** Start Selection **

In the beautiful Nathaniel Hawthorne‘s short story The Minister’s Black Veil, a face covered by black crepe veil shocks the entire village of Milford, New England. The fact that Reverend Mr. Hooper, a dignified minister in his thirties, hides his face behind a veil with no further explanations, throws the whole community into a sense of unexplainable terror, into the feeling that the veil can be concealing something horrible and monstrous, a kind of ominous presage.
«[…] This veil is a type and a symbol, and I am bound to wear it ever, both in light and darkness, in solitude and before the gaze of multitudes, and as with strangers, so with my familiar friends. No mortal eye will see it withdrawn. This dismal shade must separate me from the world.»
These are the only words used by Mr. Hooper to explain his act to the fiancé Elizabeth (no one else among the villagers dares to ask him about it). As far as respected, his acephalous figure cannot help but carry sadness and terror and give way to rumors. In the black haze of the crepe veil, the monstrous, the terrible manifests itself before the eyes of the community as well as to the minister himself, always reticent yet strong in his decision.
On his death, the fellow citizens would bury him without taking off the veil, respecting that silence and all the enigmas which has surrounded this extreme act. But the unutterableness stays there: «[…] good Mr. Hooper’s face is dust; but awful is still the thought that it mouldered beneath the Black Veil!»

** End Selection **

#### Goal:
Rewrite the essay on "The Minister's Black Veil" between "In the beautiful" and "of ominous presage.", inclusive, putting "solemn" in place of "dignified".

** Start Provided records **

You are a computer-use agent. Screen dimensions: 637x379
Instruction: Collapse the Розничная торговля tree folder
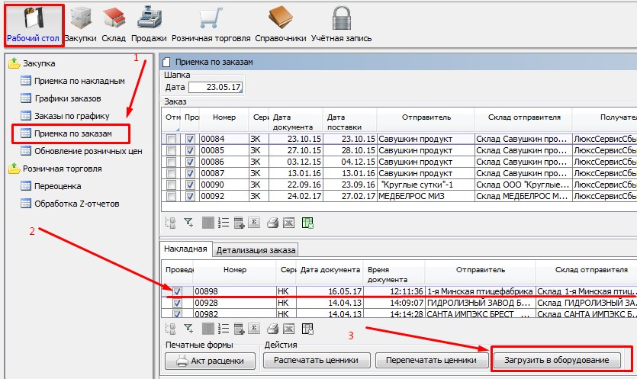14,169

** End Provided records **
** Start Provided records **

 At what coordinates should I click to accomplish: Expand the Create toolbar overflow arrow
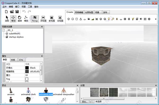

** End Provided records **

#### Worked solution:
In the beautiful Nathaniel Hawthorne‘s short story The Minister’s Black Veil, a face covered by black crepe veil shocks the entire village of Milford, New England. The fact that Reverend Mr. Hooper, a solemn minister in his thirties, hides his face behind a veil with no further explanations, throws the whole community into a sense of unexplainable terror, into the feeling that the veil can be concealing something horrible and monstrous, a kind of ominous presage.